Personal information
- Born: 5 August 1941 (age 84)

Chess career
- Country: Japan
- Title: Woman Candidate Master (2006)
- Peak rating: 2050 (January 2001)

= Emiko Nakagawa =

Japanese chess player

Emiko Nakagawa (中川 笑子, Nakagawa Emiko) is a Japanese chess player, six-times Japanese Women's Chess Championship winner (1975, 1976, 2003, 2006, 2007, 2008).

== Biography ==
From the 1970s to the 2000s Emiko Nakagawa was one of the leading female chess players in Japan. She six times won Japanese Women's Chess Championships: 1975, 1976, 2003, 2006, 2007, and 2008.

In 1975 in Melbourne Emiko Nakagawa participated in Women's World Chess Championships Asian Pacific Zonal tournament and ranked in 4th place. In 1987 in Jakarta she participated in Women's World Chess Championships South-East Asian Zonal tournament and ranked in 8th place. Emiko Nakagawa played for Japan in Asian Games (2006) and Asian Indoor Games (2009).

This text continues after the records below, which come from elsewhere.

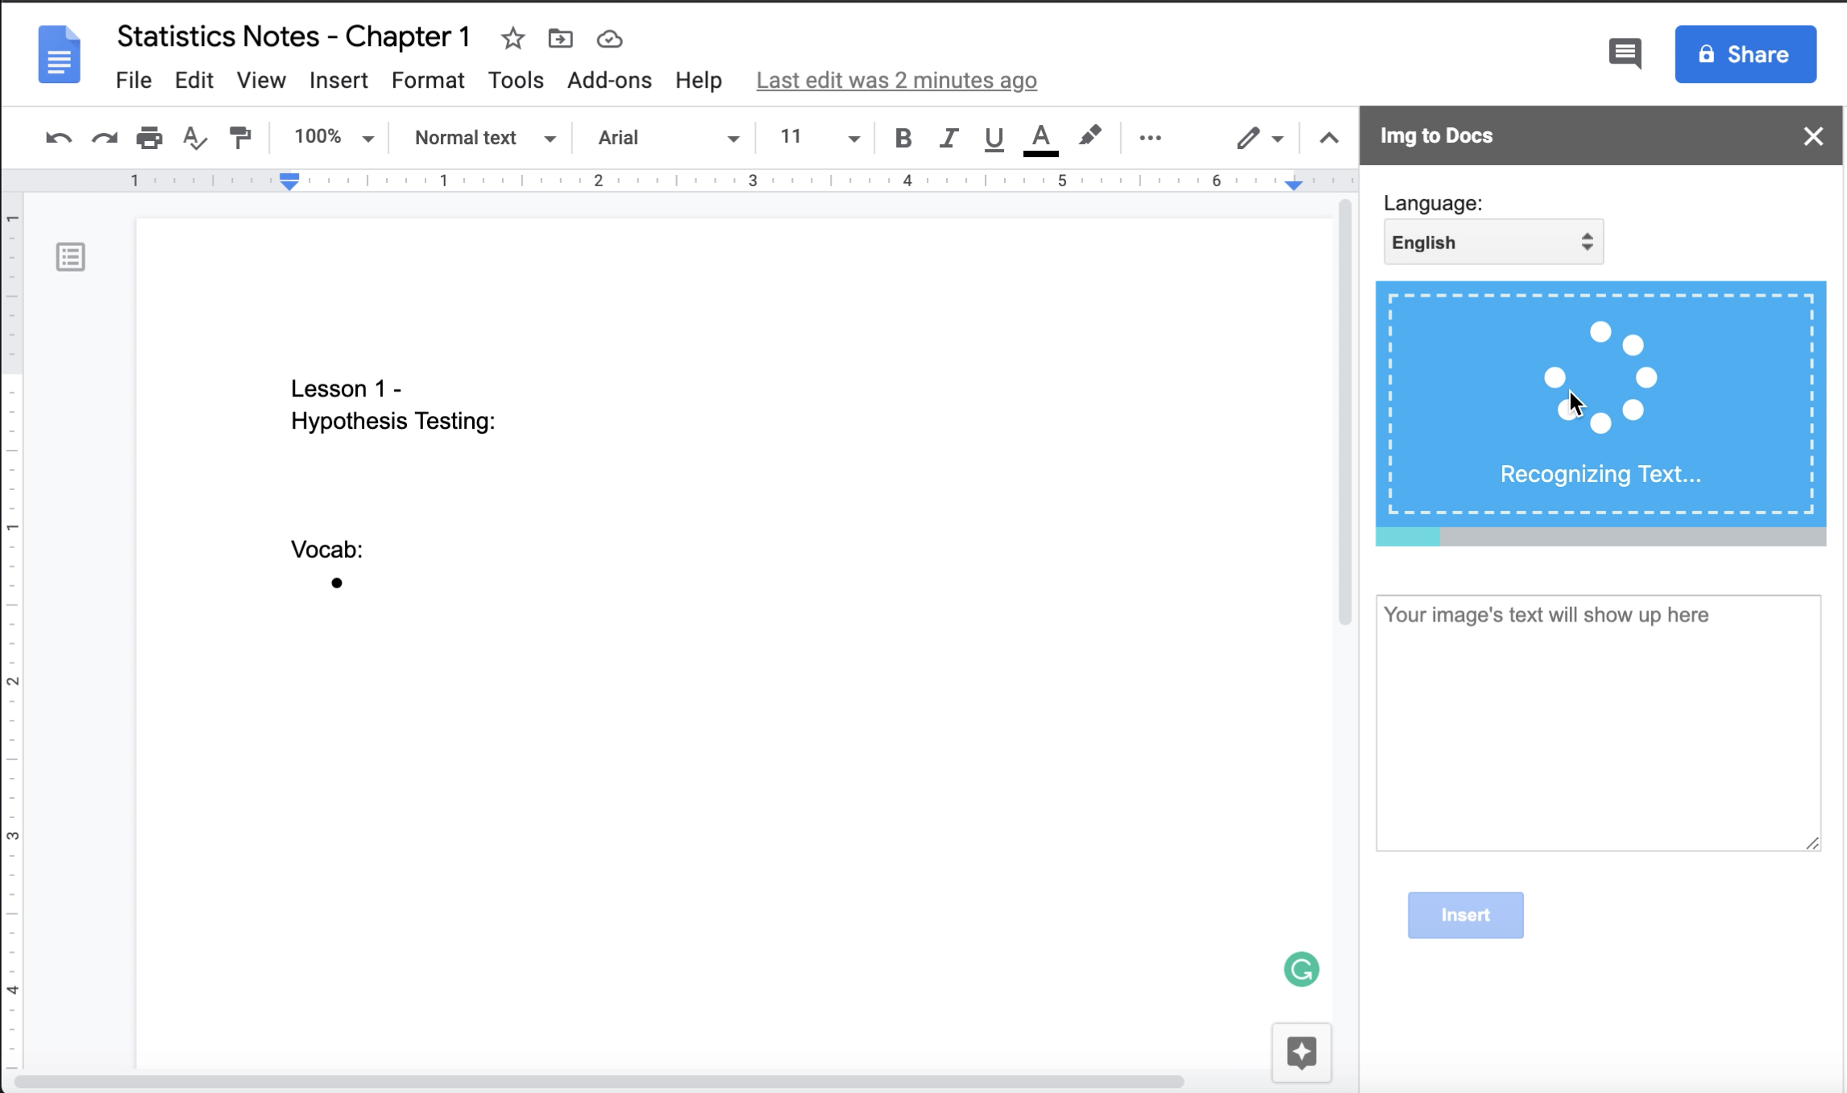Click the close X on Img to Docs panel
This screenshot has height=1093, width=1847.
(1815, 135)
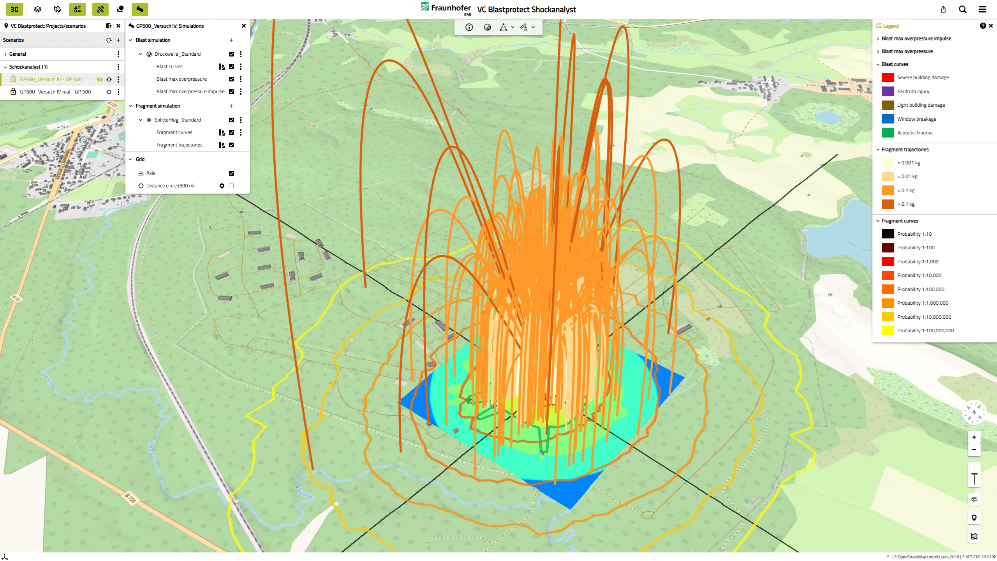This screenshot has height=561, width=997.
Task: Open the share export icon
Action: click(943, 9)
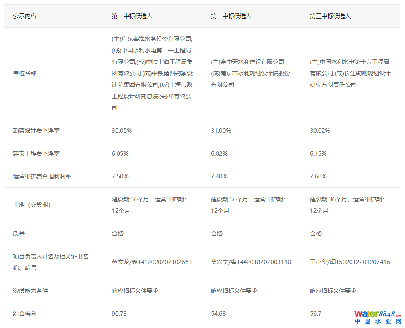The width and height of the screenshot is (405, 328).
Task: Click the 中国水业网 text under the logo
Action: click(x=377, y=322)
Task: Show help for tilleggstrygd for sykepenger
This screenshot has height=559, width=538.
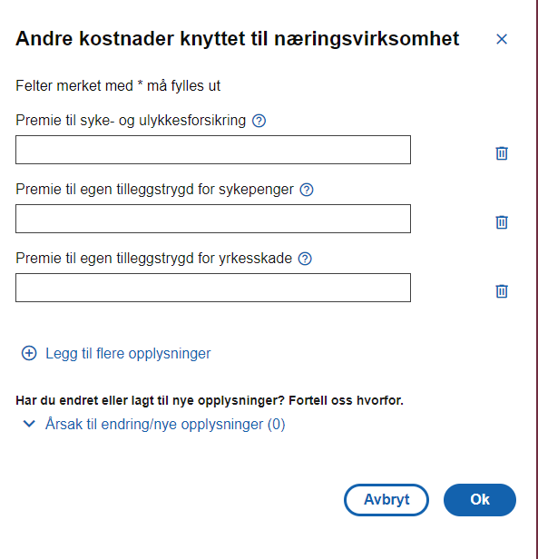Action: [307, 190]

Emiko Nakagawa played for Japan in the Women's Chess Olympiads:
- In 1976, at first board in the 7th Chess Olympiad (women) in Haifa (+2, =1, -5),
- In 1978, at third board in the 8th Chess Olympiad (women) in Buenos Aires (+0, =6, -7),
- In 1980, at third board in the 9th Chess Olympiad (women) in Valletta (+5, =6, -3),
- In 1982, at third board in the 10th Chess Olympiad (women) in Lucerne (+5, =4, -3),
- In 1984, at third board in the 26th Chess Olympiad (women) in Thessaloniki (+4, =8, -2),
- In 1986, at third board in the 27th Chess Olympiad (women) in Dubai (+4, =6, -2),
- In 2000, at third board in the 34th Chess Olympiad (women) in Istanbul (+3, =6, -3),
- In 2002, at second board in the 35th Chess Olympiad (women) in Bled (+3, =5, -6),
- In 2004, at first board in the 36th Chess Olympiad (women) in Calvià (+2, =7, -4),
- In 2006, at first board in the 37th Chess Olympiad (women) in Turin (+3, =4, -4),
- In 2008, at first board in the 38th Chess Olympiad (women) in Dresden (+5, =1, -5),
- In 2010, at first board in the 39th Chess Olympiad (women) in Khanty-Mansiysk (+4, =2, -5),
- In 2012, at second board in the 40th Chess Olympiad (women) in Istanbul (+3, =0, -6).